As the air makes its descent, it encounters compression due to the weight of the atmosphere above it. According to the ideal gas law (PV=nRT), increasing pressure results in rising temperature. Thus, the descending air can warm by nearly 30 degrees Fahrenheit for every mile it plunges.
The parched desert air, now heated, races toward the coast, but encounters obstacles from the Transverse Ranges, compelling it to navigate through the Cajon and San Gorgonio passes. In a manner akin to water surging through a constricted opening, these winds gain strength as they funnel through the canyons, often achieving gale-force speeds by the time they sweep across Los Angeles and San Bernardino.
The mild iteration of Santa Ana winds may simply be a minor annoyance, causing nosebleeds and blowing sand into people’s eyes, yet the more intense manifestations can lead to catastrophic outcomes. For instance, during a particularly vigorous episode in December 2011, wind gusts exceeding 50 mph knocked down trees, wreaked havoc on countless buildings, and left hundreds of thousands without power.
This atypical wind direction also introduces specific hazards for maritime activities, as harbors that typically enjoy protection from the predominant winds suddenly find themselves vulnerable to powerful gusts and tumultuous waves.
The heated, arid air dramatically depletes moisture from vegetation, a process exacerbated by the relentless strong winds. Santa Ana winds frequently usher in scorching temperatures in the triple digits along with a humidity level plummeting below 10%, creating tinderbox conditions that facilitate rapid ignition. In addition, the strong winds enable fires to expand and spread rapidly, supplying a continuous stream of oxygen and propelling sparks, even coaxing flames closer to unburned fuel ahead of the blaze.
In recent decades, these winds have been linked to a series of devastating wildfire clusters, including the devastating Witch Creek fire in 2007, the Sayre fire in 2008, and the 2017 Thomas fire, which was then the largest wildfire in California’s recorded history.

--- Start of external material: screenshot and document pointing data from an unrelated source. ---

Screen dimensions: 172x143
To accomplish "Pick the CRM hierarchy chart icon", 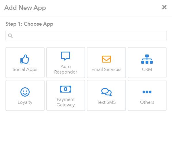I will pyautogui.click(x=147, y=59).
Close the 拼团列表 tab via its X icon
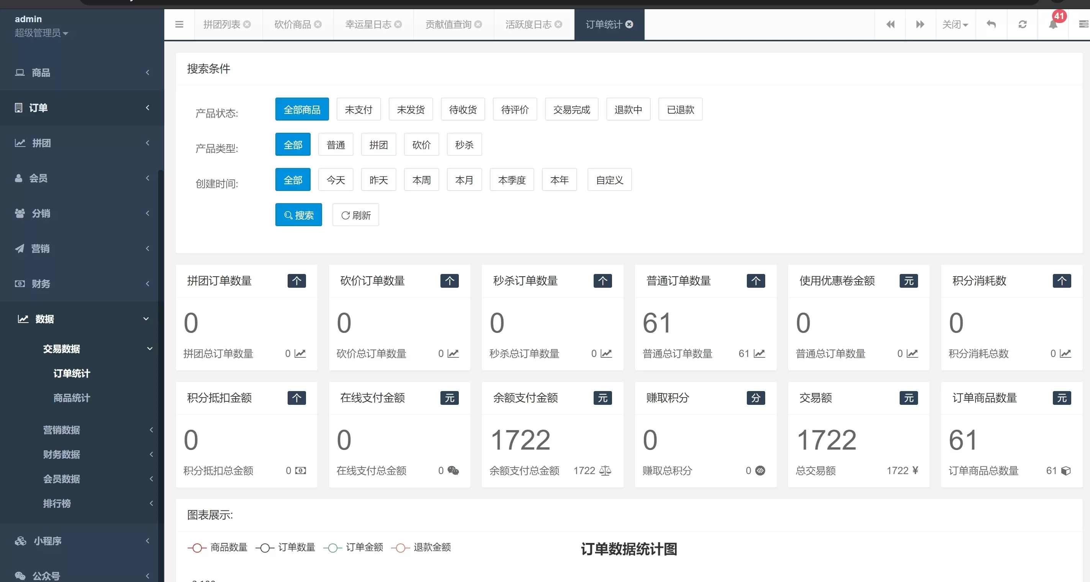Image resolution: width=1090 pixels, height=582 pixels. pos(247,25)
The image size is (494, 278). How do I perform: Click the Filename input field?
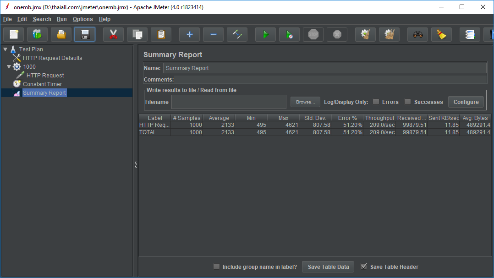point(229,102)
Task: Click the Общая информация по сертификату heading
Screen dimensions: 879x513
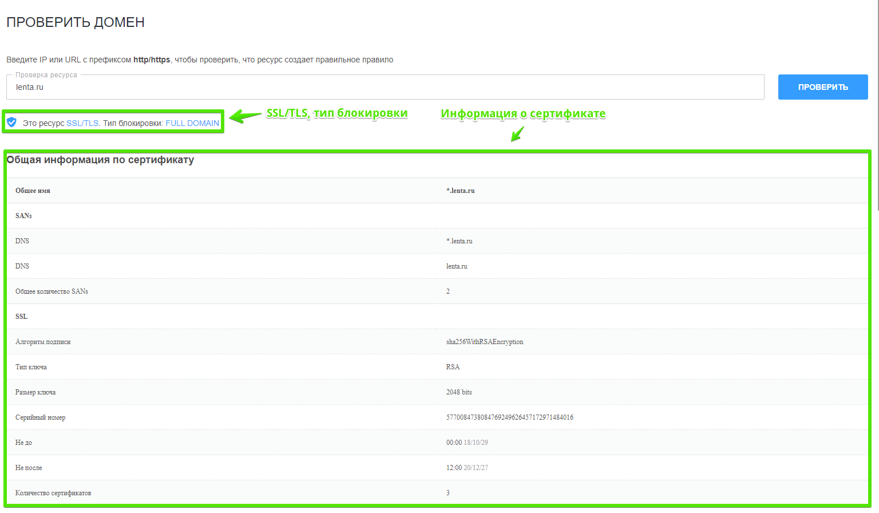Action: [x=100, y=160]
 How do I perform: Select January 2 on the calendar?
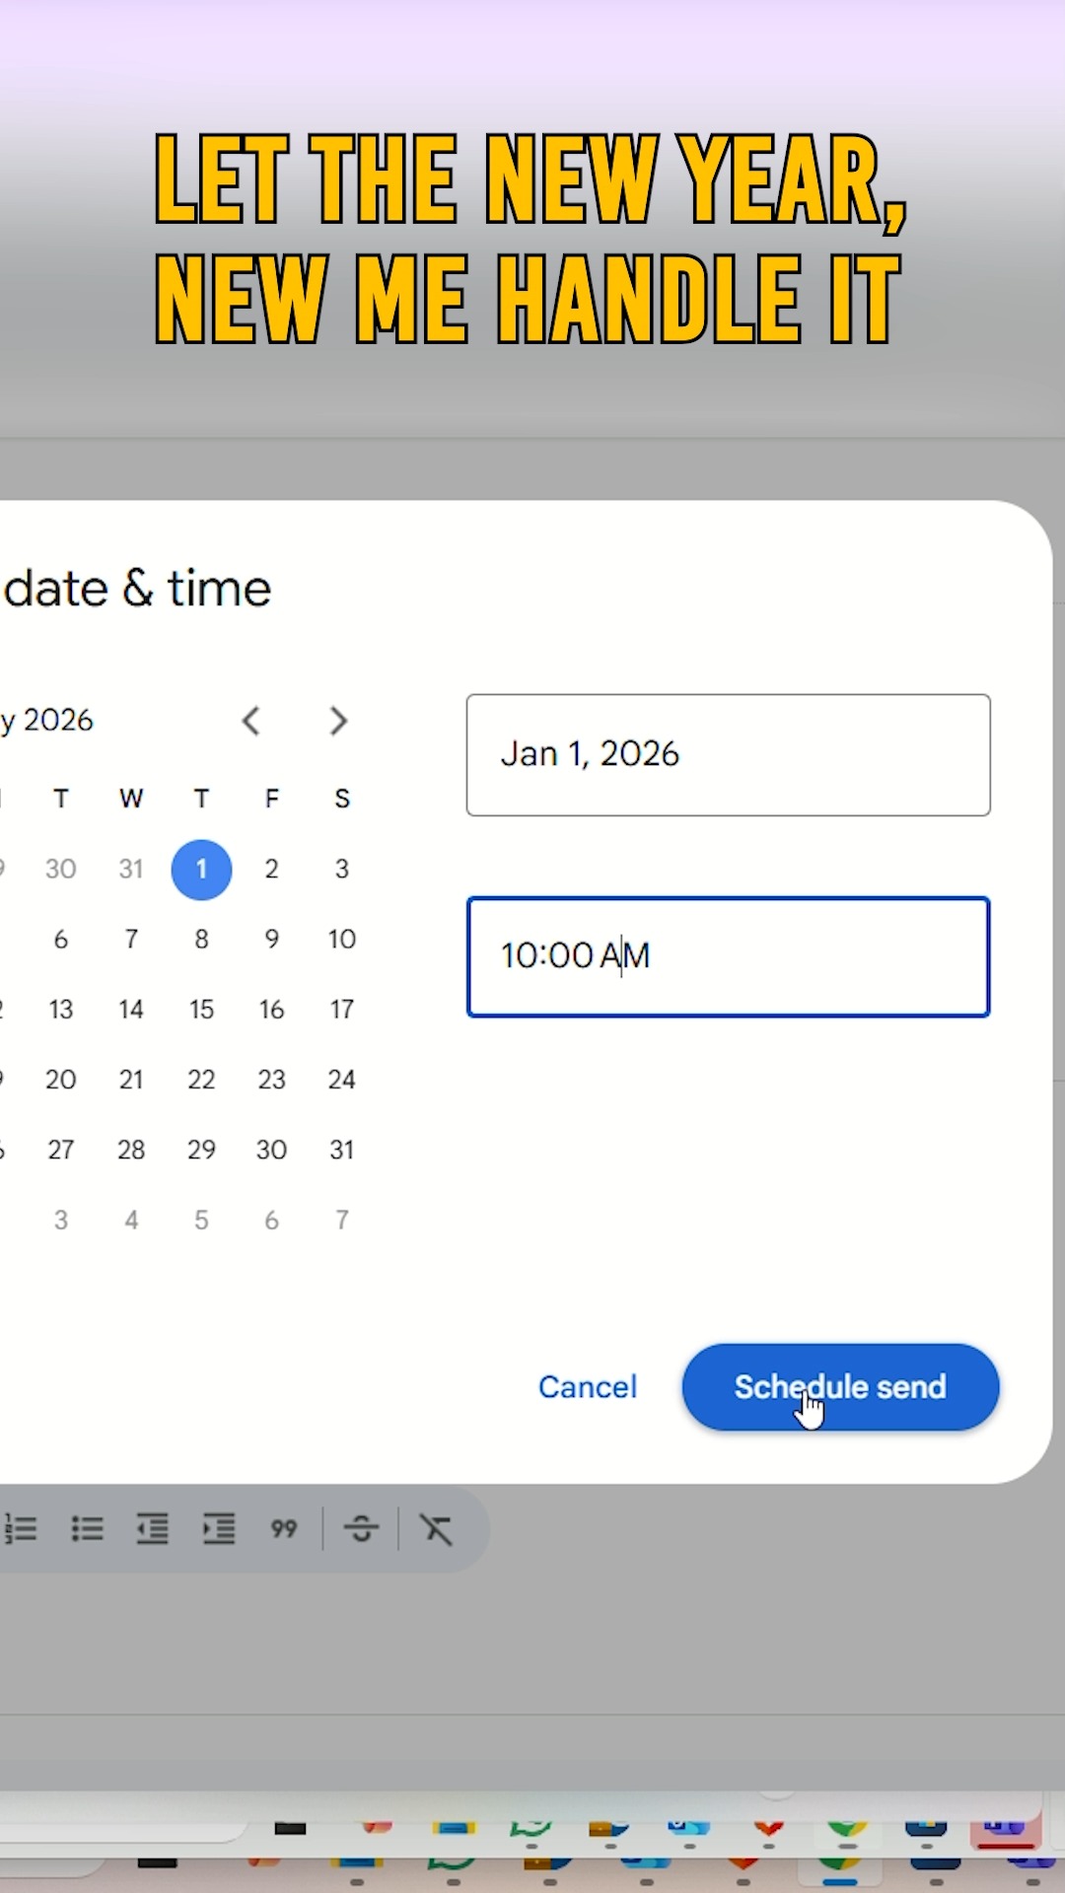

Until recently, the Santa Ana winds were considered one of the few potential benefits in the context of climate change; a 2019 study predicted a reduction in the frequency of these winds, particularly during September and October, attributing this change to a projected northerly shift of the “Great Basin high” system over Nevada.
However, a more recent study, published two years later by the same researchers, indicated that this downward trend primarily pertains to a specific subtype of Santa Ana winds that, while sharing their origins, are caused by different mechanisms and instead bring intense cold to Southern California rather than warmth.
Although these “cold Santa Anas” can still inflict wind-related damage, they do not typically correlate with increased wildfire risk; thus, a reduction in their occurrence would have minimal influence on the potential for fires. Regrettably, it appears that those hot, dry days when the winds whip through neighborhoods, leaving irritation and embers in their wake, will remain a fixture of Southern California life.
Ned Kleiner is a scientist and catastrophe modeler at Verisk. He has a doctorate in atmospheric science from Harvard University.